TARRYTOWN, N.Y., July 6, 2020 /PRNewswire/ -- Regeneron
Pharmaceuticals, Inc. (NASDAQ: REGN) today announced the initiation
of late-stage clinical trials evaluating REGN-COV2, Regeneron's
investigational double antibody cocktail for the treatment and
prevention of COVID-19. A
Phase 3 trial will evaluate REGN-COV2's ability to prevent
infection among uninfected people who have had close exposure to a
COVID-19 patient (such as the patient's housemate), and is being
run jointly with the National Institute of Allergy and Infectious
Diseases (NIAID), part of the
National Institutes of Health (NIH).

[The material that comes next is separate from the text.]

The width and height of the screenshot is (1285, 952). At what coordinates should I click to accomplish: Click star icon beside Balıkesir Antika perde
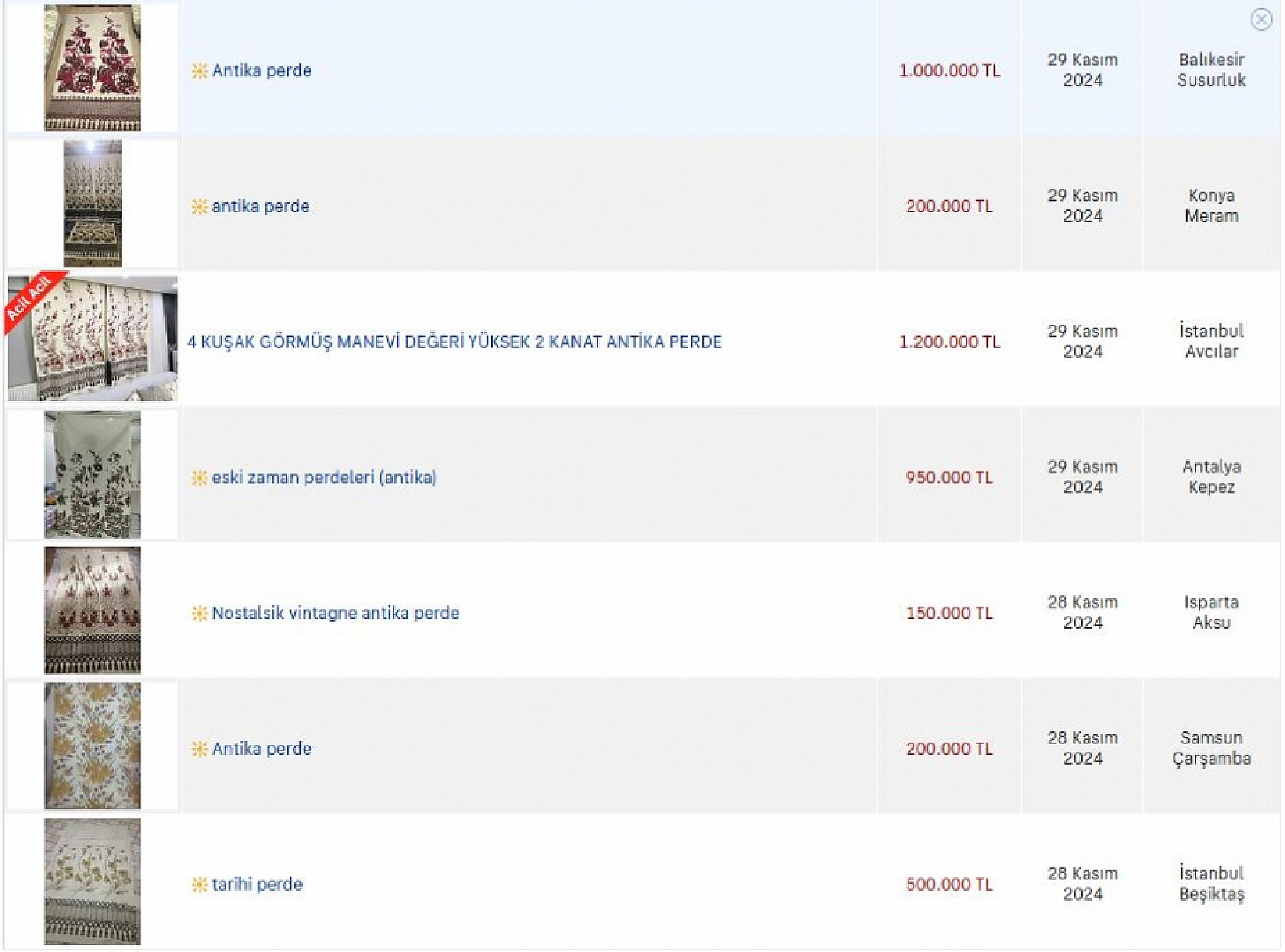(x=199, y=71)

REGN-COV2 has also moved
into the Phase 2/3 portion of two adaptive Phase 1/2/3 trials
testing the cocktail's ability to treat hospitalized and
non-hospitalized (or "ambulatory") patients with COVID-19.
This clinical progress follows a positive review from the
Independent Data Monitoring Committee of REGN-COV2 Phase 1 safety
results in an initial cohort of 30 hospitalized and
non-hospitalized patients with COVID-19.
The Phase 3 prevention trial is being
conducted at approximately 100 sites and is expected to enroll
2,000 patients in the U.S.; the trial will assess SARS-CoV-2
infection status. The two Phase 2/3 treatment trials in
hospitalized (estimated enrollment =1,850) and non-hospitalized
(estimated enrollment =1,050) patients are planned to be conducted
at approximately 150 sites in the U.S., Brazil, Mexico and Chile, and will evaluate virologic and
clinical endpoints, with preliminary data expected later this
summer. All trials are adaptively-designed, and the ultimate
numbers of patients enrolled will depend on trial progress and
insights from Phase 2 studies.
"We are running simultaneous adaptive trials in order to move as
quickly as possible to provide a potential solution to prevent and
treat COVID-19 infections, even in the midst of an ongoing global
pandemic," said George D. Yancopoulos, M.D., Ph.D.,
Co-Founder, President and Chief Scientific Officer of Regeneron.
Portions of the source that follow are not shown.